J'entends bien que Robespierre n'avait ni vu aussi loin, ni même regardé. Mais il savait que, politiquement, il avait besoin des prolétaires pour éliminer la Gironde dont l'inertie traîtresse perdait la Révolution. Il voyait se former à sa gauche des partis remuants et à Pres qui demandaient pour le peuple non seulement des droits Politiques, mais la certitude de la vie, et il essayait, par sa formule de la propriété, d'incorporer décidément au droit révolutionnaire cette force populaire et prolétarienne dont il n'avait ni calculé, ni même pressenti les futurs développements, mais dont il voulait qu'en tout cas l'obscure destinée future eût sa formule juridique dans la Révolution.

En ce sens, sa définition de la propriété était comme une sorte d'acompte révolutionnaire payé au prolétariat sur son salaire révolutionnaire, l'ouverture d'un crédit sur l'avenir en échange de son effort immédiat.

Dès maintenant, il insérait dans la Déclaration des Droits proposée par lui quelques applications précises de sa définition sociale de la propriété. Il veut que la Convention inscrive dans la charte sociale le droit de tous à la vie, le droit au travail, le droit à l'instruction, et l'impôt progressif avec immunité complète du minimum de revenus nécessaire à la vie. Tous les premiers articles de son projet sont, si je puis dire, d'une belle allure humaine, et je vais en reproduire ici l'enchaînement.

« ARTICLE PREMIER. — Le but de toute association politique est le maintien des droits naturels et imprescriptibles de l'homme et le développement de toutes ses facultés.

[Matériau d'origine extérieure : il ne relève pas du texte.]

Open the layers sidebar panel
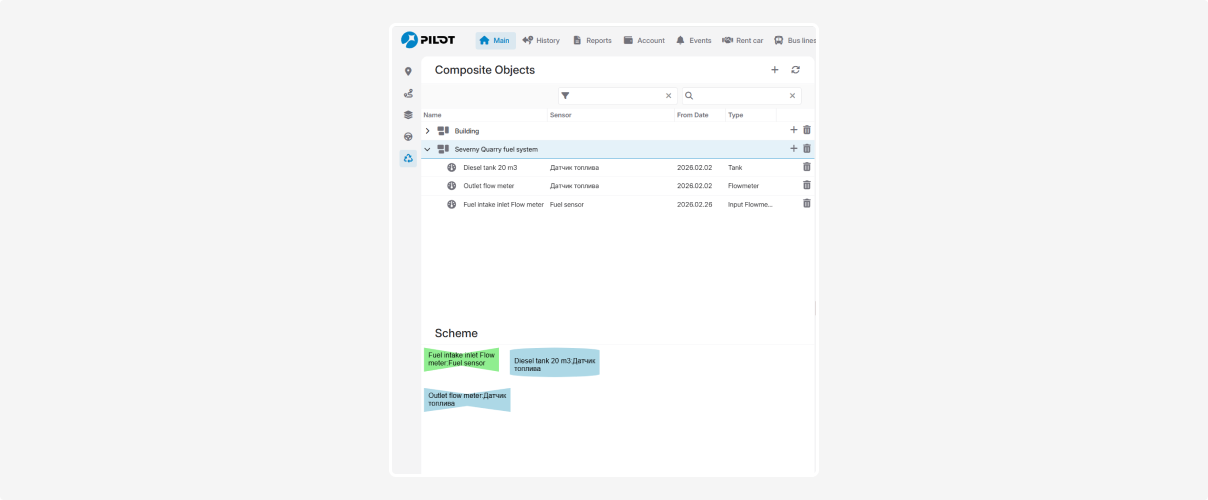Image resolution: width=1208 pixels, height=500 pixels. click(x=408, y=115)
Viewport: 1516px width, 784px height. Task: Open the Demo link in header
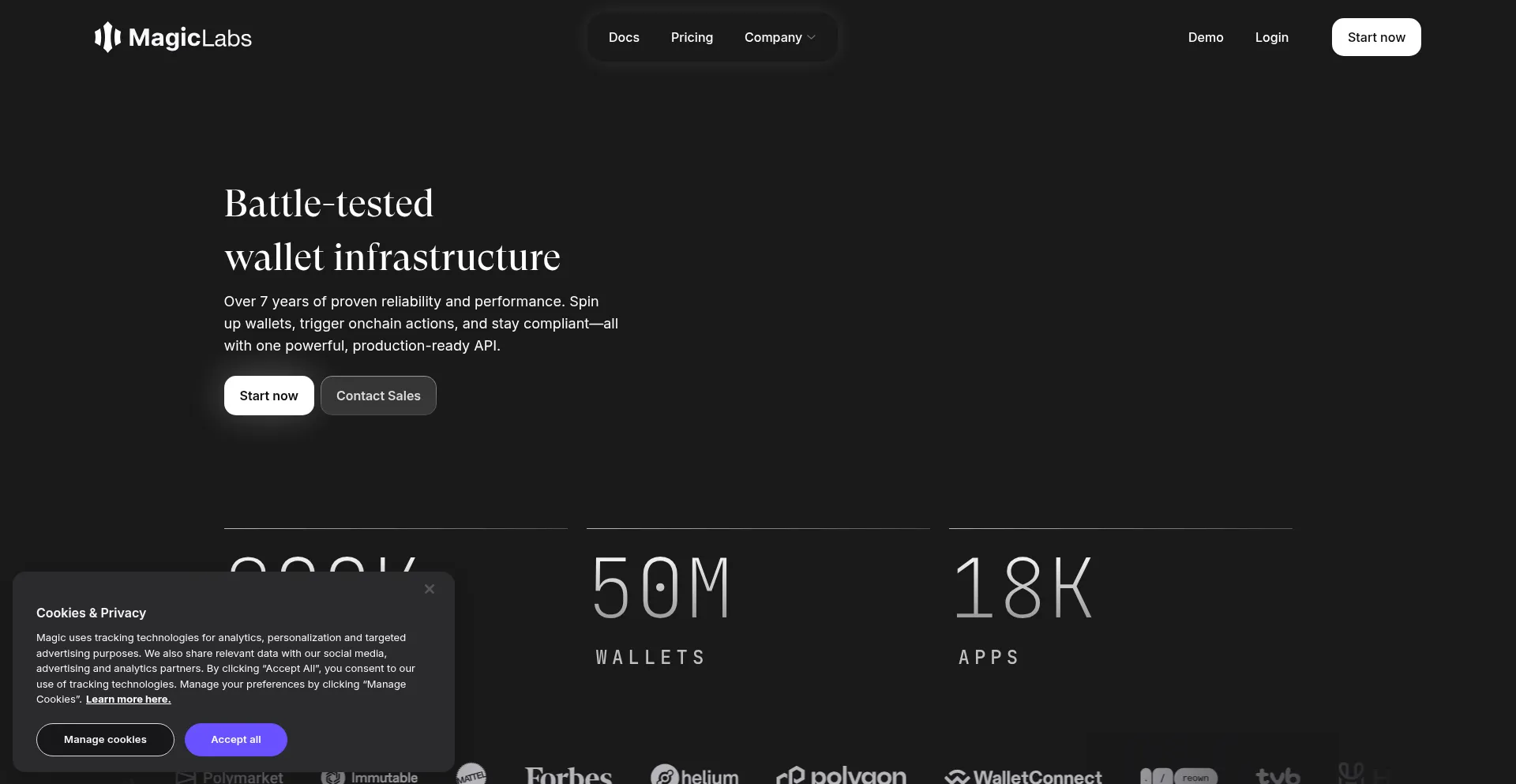pos(1206,37)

« ART. 2. — Les principaux droits de l'homme sont celui de Pourvoir à la conservation de son existence et la liberté.

« ART. 3. — Ces droits appartiennent également à tous les hommes, quelle que soit la différence de leurs forces physiques et 'florales.

« L'égalité des droits est établie par la nature ; la société, loin d'y porter atteinte, ne fait que la garantir contre l'abus de la force qui la rend illusoire.

« ART. 4. — La liberté est le pouvoir qui appartient à tout homme d'exercer à son gré toutes ses facultés, elle a la justice pour règle, les droits d'autrui pour borne, la nature pour principe et la loi pour sauvegarde.

« ART. 5. — Le droit de s'assembler paisiblement, le droit de manifester ses opinions, soit par la voie de la presse, soit de toute autre manière, sont des conséquences si nécessaires du principe de la liberté de l'homme, que la nécessité de les énoncer suppose, ou la présence, ou le souvenir récent du despotisme.

« ART. 6. — La propriété est le droit qu'a chaque citoyen de jouir et de disposer de la portion de bien qui lui est garantie par la loi.

« ART. 7. — Le droit de propriété est borné, comme tous les autres, par l'obligation de respecter les droits d'autrui.

« ART. 8. — Il ne peut préjudicier ni à la sûreté, ni à la liberté, ni à l'existence, ni à la propriété de nos semblables.

« ART. 9. — Tout trafic qui viole ce principe est essentiellement illicite et immoral.

« ART. 10. — La société est obligée de pourvoir à la subsistance de tous ses membres, soit en leur procurant du travail, soit en assurant les moyens d'exister à ceux qui sont hors d'état de travailler.

« ART. 11. — Les secours indispensables à celui qui manque du nécessaire sont une dette de celui qui possède le superflu ; il appartient à la loi de déterminer la manière dont cette dette doit être acquittée.

« ART. 12. — Les citoyens dont les revenus n'excèdent point ce qui est nécessaire à leur subsistance sont dispensés de contribuer aux dépenses publiques ; les autres doivent les supporter progressivement selon l'étendue de leur fortune.

« ART. 13. — La société doit favoriser de tout son pouvoir les progrès de la raison publique et mettre l'instruction à la portée de tous les citoyens. »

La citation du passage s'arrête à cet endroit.